Go line by line through the entries and show those that hold the string "email".

--- The data Enclosed Below ---

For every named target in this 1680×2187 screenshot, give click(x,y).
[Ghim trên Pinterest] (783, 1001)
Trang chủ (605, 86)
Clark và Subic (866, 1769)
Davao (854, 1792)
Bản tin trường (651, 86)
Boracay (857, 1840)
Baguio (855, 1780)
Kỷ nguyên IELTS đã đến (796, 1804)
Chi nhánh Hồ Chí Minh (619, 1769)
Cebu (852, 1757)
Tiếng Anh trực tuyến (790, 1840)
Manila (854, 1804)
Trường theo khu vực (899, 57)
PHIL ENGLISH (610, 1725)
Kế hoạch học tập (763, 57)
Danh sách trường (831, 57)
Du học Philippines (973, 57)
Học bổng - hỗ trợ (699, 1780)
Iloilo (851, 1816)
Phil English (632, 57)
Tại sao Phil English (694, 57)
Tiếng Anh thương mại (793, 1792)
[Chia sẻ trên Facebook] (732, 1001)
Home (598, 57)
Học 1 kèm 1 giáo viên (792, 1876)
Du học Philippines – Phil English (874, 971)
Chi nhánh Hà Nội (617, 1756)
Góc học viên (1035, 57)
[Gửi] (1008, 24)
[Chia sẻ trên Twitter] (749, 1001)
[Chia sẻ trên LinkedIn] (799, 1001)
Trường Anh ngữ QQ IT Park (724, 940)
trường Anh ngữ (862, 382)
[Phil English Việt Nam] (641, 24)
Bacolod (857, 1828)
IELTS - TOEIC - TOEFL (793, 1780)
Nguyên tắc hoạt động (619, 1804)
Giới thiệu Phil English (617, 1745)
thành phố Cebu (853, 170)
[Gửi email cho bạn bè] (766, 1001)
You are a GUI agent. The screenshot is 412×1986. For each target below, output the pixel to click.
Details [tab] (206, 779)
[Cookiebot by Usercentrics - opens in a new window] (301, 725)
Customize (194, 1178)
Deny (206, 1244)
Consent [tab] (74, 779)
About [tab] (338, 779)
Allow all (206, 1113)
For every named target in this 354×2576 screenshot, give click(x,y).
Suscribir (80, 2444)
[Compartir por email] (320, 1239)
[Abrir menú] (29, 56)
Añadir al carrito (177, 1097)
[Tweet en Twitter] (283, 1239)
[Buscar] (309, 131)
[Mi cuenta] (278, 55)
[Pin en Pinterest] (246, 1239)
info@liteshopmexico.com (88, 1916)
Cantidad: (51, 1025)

--- End of Enclosed The data ---

▶ **Task answer**
[Gửi email cho bạn bè] (766, 1001)
[Compartir por email] (320, 1239)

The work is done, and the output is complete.